Suppose we are in a Markov decision process setting. $S, U$ are spaces of states and actions/controls, resp. Assume $U$ is discrete, and the policy is stationary, i.e., $u_{t}$ depends on the value of $s_{t}$ but not on the time $t$ or anything that happened before $t$. How should we justify the iterated expectation formula (with $s^{1}$ known) $\mathbf{E}[\mathbf{E}[X|s_{t} = s^{1}, u_{t}]|s_{t} = s^{1}] = \sum_{u \in U} \mathbf{P}(u_{t} = u|s_{t} = s^{1})\mathbf{E}[X|s_{t} = s^{1}, u_{t} = u],$ if we want to think of $s_{t} = s^{1}, u_{t} = u$ as an event?
Let $\mathcal{F}$ be the sigma algebra of all possible trajectories of the MDP, i.e., the sigma algebra involved when we calculate the expectation of any measurable functions of the process. Let $\mathcal{A}, \mathcal{B} \subset \mathcal{F}$ be subcollections of events. Assume $\mathcal{B} = \{B_{1}, B_{2}, ...\}$ is discrete. Think of $B$ as asking "$u_{t} = ?$" and $B_{1}$ as the event $\{u_{t} = u^{1} \in U\} = \{\omega: u_{t} = u^{1} \in U\}$, and $A_{i}$ as the event $\{s_{t} = s^{i}\}$, etc. For each $A_{i} \in \mathcal{A}$, we have $\mathbf{P}[B_{j}|A_{i}]$ for each index $j$. Therefore, we can define a probability space $(\mathcal{B}, 2^{\mathcal{B}}, \mu_{A_{i}})$, where $2^{\mathcal{B}}$ denotes the power set of $\mathcal{B}$. Here, $\mu_{A_{i}}(\{B_{j}\}) := \mathbf{P}[B_{j}|A_{i}]$.

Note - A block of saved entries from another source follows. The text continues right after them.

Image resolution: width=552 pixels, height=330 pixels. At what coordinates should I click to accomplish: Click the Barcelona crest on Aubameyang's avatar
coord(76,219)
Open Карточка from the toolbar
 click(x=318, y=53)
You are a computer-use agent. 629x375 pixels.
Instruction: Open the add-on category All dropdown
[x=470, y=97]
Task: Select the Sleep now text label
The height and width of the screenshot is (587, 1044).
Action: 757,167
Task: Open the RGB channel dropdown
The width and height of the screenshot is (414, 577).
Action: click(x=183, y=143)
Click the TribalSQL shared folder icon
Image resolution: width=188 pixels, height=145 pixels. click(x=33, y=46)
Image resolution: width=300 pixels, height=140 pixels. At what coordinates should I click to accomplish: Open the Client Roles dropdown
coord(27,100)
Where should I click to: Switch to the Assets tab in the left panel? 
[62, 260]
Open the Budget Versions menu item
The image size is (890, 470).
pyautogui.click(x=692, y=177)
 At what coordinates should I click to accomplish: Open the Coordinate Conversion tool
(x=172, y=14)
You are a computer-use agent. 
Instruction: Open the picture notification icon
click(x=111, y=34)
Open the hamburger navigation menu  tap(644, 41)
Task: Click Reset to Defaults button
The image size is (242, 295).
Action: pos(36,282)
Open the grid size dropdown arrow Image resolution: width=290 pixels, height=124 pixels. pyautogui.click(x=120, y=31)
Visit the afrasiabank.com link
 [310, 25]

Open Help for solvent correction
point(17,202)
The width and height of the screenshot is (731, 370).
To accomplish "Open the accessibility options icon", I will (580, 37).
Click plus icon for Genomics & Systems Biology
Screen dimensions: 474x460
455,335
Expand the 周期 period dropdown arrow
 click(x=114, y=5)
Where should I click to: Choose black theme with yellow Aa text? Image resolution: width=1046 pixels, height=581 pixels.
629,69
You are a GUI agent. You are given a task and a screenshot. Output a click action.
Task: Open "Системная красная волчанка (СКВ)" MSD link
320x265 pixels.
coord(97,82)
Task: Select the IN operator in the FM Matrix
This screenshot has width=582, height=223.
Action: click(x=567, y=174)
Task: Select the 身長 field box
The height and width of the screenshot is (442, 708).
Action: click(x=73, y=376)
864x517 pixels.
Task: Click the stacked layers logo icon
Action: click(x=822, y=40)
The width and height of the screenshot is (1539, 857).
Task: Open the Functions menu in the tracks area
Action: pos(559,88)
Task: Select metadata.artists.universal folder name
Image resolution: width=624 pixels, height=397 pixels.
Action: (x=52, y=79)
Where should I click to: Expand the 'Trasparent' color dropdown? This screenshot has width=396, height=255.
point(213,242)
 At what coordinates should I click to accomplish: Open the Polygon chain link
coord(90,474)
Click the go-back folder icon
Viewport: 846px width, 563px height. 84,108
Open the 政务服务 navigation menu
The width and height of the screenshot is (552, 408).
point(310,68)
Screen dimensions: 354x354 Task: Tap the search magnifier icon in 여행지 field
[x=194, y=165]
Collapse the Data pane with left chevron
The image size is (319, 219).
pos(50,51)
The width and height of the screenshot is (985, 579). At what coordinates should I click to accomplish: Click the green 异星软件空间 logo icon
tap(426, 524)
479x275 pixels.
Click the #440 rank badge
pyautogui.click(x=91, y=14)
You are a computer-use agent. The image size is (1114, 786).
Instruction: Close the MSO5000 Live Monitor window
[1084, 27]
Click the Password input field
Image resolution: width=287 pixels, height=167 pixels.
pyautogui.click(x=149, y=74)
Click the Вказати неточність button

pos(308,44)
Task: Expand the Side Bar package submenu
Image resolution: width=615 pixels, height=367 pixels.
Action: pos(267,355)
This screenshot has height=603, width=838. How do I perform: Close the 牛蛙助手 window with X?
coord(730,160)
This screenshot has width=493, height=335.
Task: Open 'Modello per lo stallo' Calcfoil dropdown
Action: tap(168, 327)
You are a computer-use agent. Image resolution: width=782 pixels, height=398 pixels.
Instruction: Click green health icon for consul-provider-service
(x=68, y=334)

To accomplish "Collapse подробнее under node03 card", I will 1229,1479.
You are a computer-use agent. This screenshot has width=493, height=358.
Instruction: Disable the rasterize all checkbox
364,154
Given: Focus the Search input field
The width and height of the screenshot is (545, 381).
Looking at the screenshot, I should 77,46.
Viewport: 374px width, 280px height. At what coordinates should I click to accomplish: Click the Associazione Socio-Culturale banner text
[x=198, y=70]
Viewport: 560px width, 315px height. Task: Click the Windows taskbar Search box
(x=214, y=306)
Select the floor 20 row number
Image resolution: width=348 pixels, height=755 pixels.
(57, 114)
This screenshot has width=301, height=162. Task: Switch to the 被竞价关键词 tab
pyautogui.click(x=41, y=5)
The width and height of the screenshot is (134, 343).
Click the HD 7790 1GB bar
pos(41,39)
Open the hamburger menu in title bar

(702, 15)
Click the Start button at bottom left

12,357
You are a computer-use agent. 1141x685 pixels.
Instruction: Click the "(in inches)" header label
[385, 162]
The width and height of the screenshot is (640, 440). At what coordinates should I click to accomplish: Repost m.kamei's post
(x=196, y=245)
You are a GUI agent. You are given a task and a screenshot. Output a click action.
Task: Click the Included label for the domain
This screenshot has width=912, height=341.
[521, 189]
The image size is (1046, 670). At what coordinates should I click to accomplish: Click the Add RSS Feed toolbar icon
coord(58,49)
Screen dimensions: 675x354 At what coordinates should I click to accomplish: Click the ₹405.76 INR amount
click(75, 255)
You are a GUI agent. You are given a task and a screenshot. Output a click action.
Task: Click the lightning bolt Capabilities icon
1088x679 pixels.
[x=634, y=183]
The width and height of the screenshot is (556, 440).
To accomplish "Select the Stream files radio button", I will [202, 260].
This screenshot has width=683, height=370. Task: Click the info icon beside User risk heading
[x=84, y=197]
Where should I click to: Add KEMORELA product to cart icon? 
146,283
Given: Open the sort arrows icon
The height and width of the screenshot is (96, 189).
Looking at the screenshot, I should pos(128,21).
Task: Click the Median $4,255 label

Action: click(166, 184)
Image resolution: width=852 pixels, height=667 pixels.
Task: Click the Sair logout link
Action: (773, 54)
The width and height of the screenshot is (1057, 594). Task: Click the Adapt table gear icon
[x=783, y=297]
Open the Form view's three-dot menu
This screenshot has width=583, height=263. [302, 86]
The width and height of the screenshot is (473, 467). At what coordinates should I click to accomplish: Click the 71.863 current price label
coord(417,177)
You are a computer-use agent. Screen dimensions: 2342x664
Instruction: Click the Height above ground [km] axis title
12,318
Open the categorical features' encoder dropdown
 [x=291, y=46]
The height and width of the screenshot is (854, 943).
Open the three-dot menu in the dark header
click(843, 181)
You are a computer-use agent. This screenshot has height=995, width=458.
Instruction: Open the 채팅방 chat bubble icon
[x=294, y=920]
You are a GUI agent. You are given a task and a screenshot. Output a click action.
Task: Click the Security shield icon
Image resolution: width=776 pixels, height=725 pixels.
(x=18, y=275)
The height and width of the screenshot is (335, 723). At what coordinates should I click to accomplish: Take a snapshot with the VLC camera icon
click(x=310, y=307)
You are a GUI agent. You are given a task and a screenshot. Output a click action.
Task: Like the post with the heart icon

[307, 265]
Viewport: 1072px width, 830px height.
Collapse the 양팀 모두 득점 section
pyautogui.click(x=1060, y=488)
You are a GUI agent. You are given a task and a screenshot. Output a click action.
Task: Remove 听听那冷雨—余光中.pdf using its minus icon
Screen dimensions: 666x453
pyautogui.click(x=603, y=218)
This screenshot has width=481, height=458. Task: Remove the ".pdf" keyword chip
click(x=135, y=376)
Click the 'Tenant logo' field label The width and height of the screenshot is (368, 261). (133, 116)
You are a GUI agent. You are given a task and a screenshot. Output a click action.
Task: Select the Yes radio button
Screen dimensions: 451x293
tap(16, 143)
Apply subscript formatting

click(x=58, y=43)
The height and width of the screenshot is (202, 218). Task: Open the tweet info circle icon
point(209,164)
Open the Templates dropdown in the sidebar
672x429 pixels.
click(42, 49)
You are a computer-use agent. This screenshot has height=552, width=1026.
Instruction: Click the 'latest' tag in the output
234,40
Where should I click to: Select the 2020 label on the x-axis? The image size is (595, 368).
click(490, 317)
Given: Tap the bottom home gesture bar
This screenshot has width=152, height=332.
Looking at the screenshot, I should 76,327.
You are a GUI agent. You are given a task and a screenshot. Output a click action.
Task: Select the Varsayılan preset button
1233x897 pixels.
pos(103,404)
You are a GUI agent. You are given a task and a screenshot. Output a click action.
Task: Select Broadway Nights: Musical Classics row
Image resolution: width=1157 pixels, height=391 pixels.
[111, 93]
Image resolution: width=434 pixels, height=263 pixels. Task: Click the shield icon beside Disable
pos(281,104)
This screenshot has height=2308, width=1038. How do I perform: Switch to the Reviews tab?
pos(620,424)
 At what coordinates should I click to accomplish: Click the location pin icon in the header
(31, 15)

Consider $(*) := \mathbf{E}[\mathbf{E}[X|A_{1}, B] | A_{1}]$ = $\mathbf{E}[\mathbf{E}[X|s_{t} = s^{1}, u_{t}]|s_{t} = s^{1}]$ . Notice the inner expectation is taken with respect to $\omega$, and it is actually a function of $B$, which means the outer expectation is taken w.r.t. $B$. So $(*)$ can be viewed as $\mathbf{E}[f(B) | A_{1}].$ However, here, we are unable to view $A_{1}$ as a sigma algebra. We can not view it as an event either, because when $B \in \mathcal{B}$ is the variable, the "events" mean elements of the sigma algebra $2^{\mathcal{B}}$, and $A_{1} \in \mathcal{F}$, but not in $2^{\mathcal{B}}$. Instead, we should treat the notation $\mathbf{E}[f(B) | A_{1}]$ as $\mathbf{E}_{A_{1}}[f(B)] = \mathbf{E}_{A_{1}, M}[f(B)],$ where the subscript $M$ which is often omitted refers to the randomness of the transition brought by the Markov process, and $A_{1}$ means the underlying probability measure $\mu_{A_{1}}$ with respect to which we integrate $f(B)$ relies on $A_{1}$. This subscripting is reasonable because there are two types of randomness in the whole process where $s_{t}, a_{t}$ are generated as time $t$ goes on: $a_{t}$ is determined by our random policy based on $s_{t}$, and $s_{t+1}$ is determined by $(s_{t}, a_{t})$ and the randomness of the transition from $(s_{t}, a_{t})$ imposed by the Markov process.
Therefore,
$\mathbf{E}[f(B)|A_{1}] := \mathbf{E}_{A_{1}}[f(B)] = \int f(B) d\mu_{A_{1}}(B) = \sum_{B_{i} \in \mathcal{B}} \mu_{A_{1}}(\{B_{i}\}) f(B_{i}) = \sum_{B_{i} \in \mathcal{B}} \mu_{A_{1}}(\{B_{i}\}) \mathbf{E}[X|A_{1}, B_{i}] = \sum_{B_{i} \in \mathcal{B}} \mathbf{P}(B_{i}|A_{1}) \frac{1}{\mathbf{P}(A_{1} \cap B_{i})} \int 1_{A_{1}\cap B_{i}}(\omega) X(\omega) d\mathbf{P}(\omega) = \sum_{B_{i} \in \mathcal{B}} \frac{1}{\mathbf{P}(A_{1})} \int 1_{A_{1}\cap B_{i}}(\omega) X(\omega) d\mathbf{P}(\omega) = \frac{1}{\mathbf{P}(A_{1})} \int 1_{A_{1}}(\omega) X(\omega) d\mathbf{P}(\omega) = \mathbf{E}[X|A_{1}]$